その21

《書店は大きくなきゃね》

 以前は、500坪を越えるような書店に行くと、 目が眩む思いがしたものだ。 そして、200坪あれば大型の総合書店としての品揃えは十分出来たものだ。
 しかし、このところの大規模書店の出店ラッシュで、 200坪なら普通になってしまった。それに500坪だって、 「どうだ」、 と胸を張れる規模ではなくなった。 1000坪でようやく、 どうだ、 と胸を張れる。 これだってもうしばらくすれば1000坪を越えないと胸を張れなくなるかもしれない。実際のところ、1700坪の書店ができるらしいし。

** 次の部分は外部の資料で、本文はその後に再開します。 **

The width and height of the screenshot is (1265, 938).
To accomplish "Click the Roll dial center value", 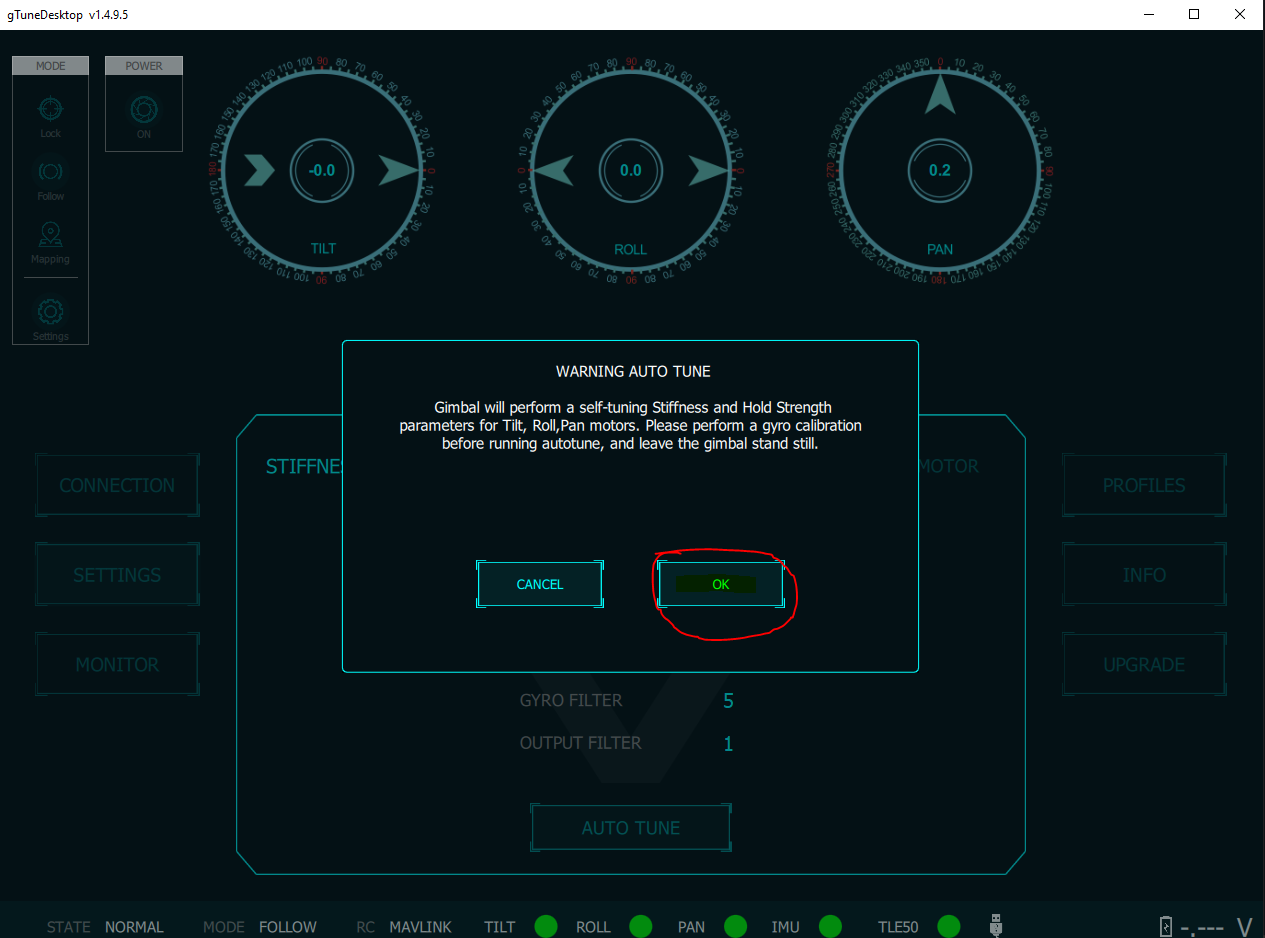I will pos(630,170).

 犬田は、 やっとの思いで100坪になった犬猫堂のことを考えると、 一部の人が大きい書店のことしか話題にしないことに少し腹立たしい思いをしていた。
「500坪ないとダメだね。 それくらいないと本は置ききれないよ。 特に専門書なんかそれくらいないと、とても販売できないよ。」
 こういうことを言う人に出会うと、 犬田はシラケてしまうのだった。 確かに小さな店より大きな店の方が、 品揃えは有利だが、 大きいことが売れることに直結していないということは、 多くの人が気付いていることだ。

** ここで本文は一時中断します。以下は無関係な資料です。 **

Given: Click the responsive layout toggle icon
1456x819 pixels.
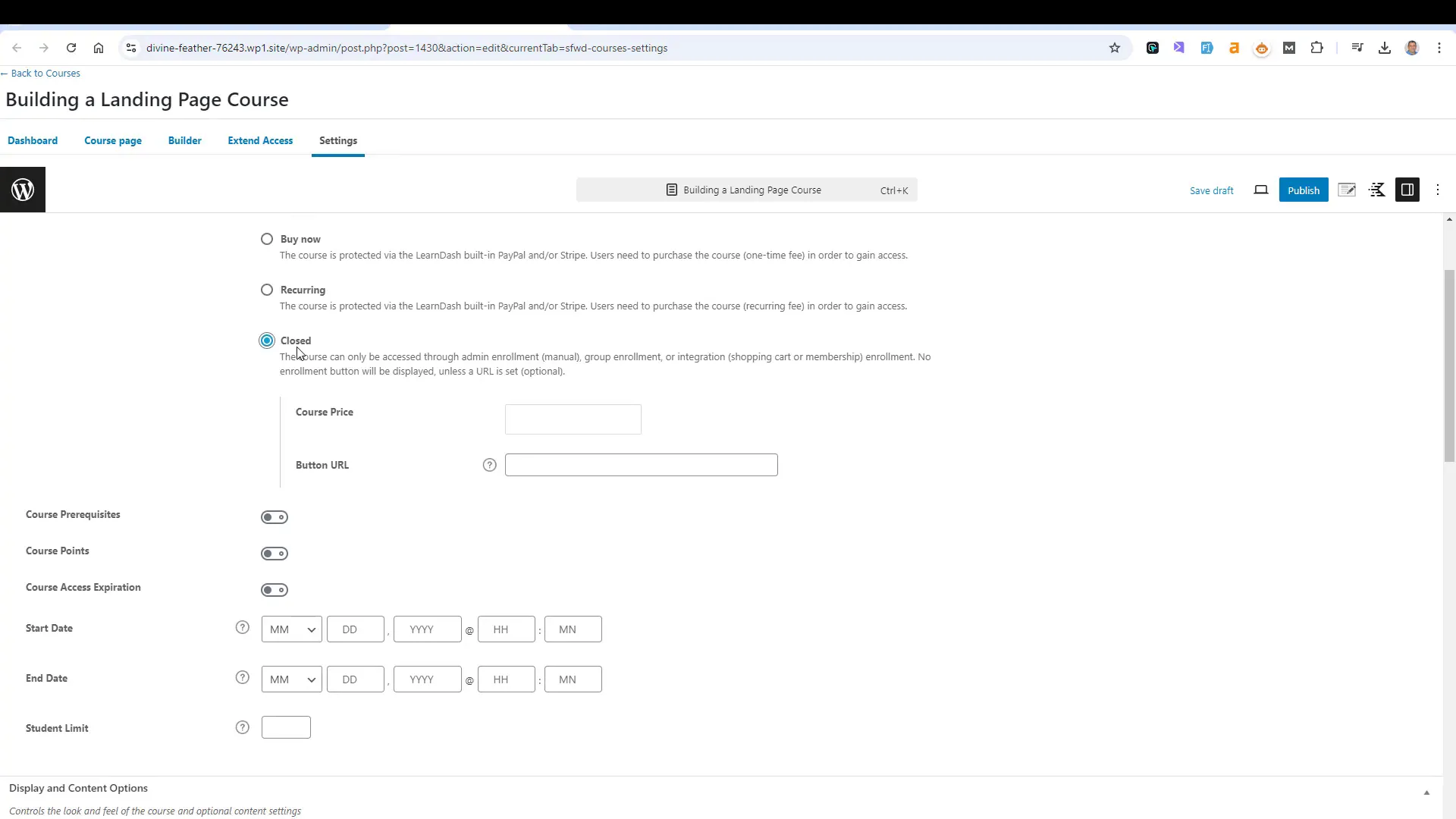Looking at the screenshot, I should click(1261, 190).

 ほんの数年前まで、200坪あれば堂々と専門書を扱っていたし、 チャント売れていた。 今の500坪の書店と同じくらいの数の本を売りさばいていた書店もあった。 確かに、 大きな書店を見てしまうと、 それ以下の書店はその展示量において見劣りしてしまう。
 犬田はそういうことをこんな風に考えている。
 それは旅館に泊まった時の夕食におけるテーブルに乗る料理の品数みたいなものだと。 品数が多ければ多いほど豪華であり、 すごいなぁという満足感がある。 しかし、それと食べ終わった後のおいしいという満足感とは別物だと。 決して負け惜しみではなく、 犬猫堂で買ってくれるお客さんを見ていて、 実感するこだと。

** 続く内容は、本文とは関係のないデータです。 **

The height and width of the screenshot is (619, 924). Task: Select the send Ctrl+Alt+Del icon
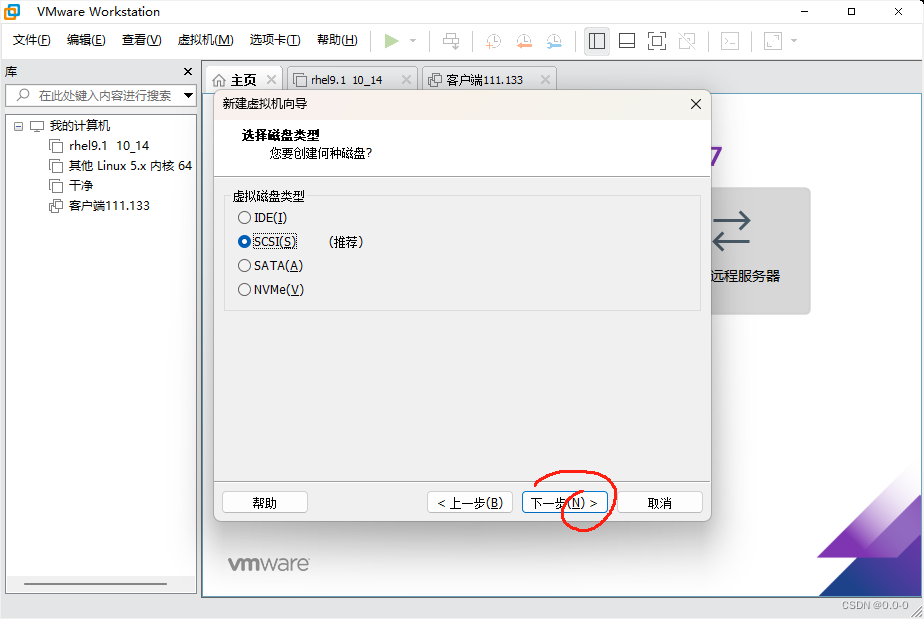click(451, 41)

 犬田はもう読者が気付き始めていると思っている。 大きい書店がただ大きいだけだということを。 400坪の書店が200坪の書店の倍の満足を得られないということを。 そして犬猫堂のライバル書店、 ブックスローカルの吉川が言っていたことを思い出した。
「展示するためには1000坪でも足りないよ。 でも売るための本は1000坪もあったら埋め切れない。」
 犬田は書店の規模だけが話題になる近ごろの風潮が気に入らない。 1000坪の店の隅々まで、 本が売らていることを発散しているような書店を話題にして欲しいと思うのだった。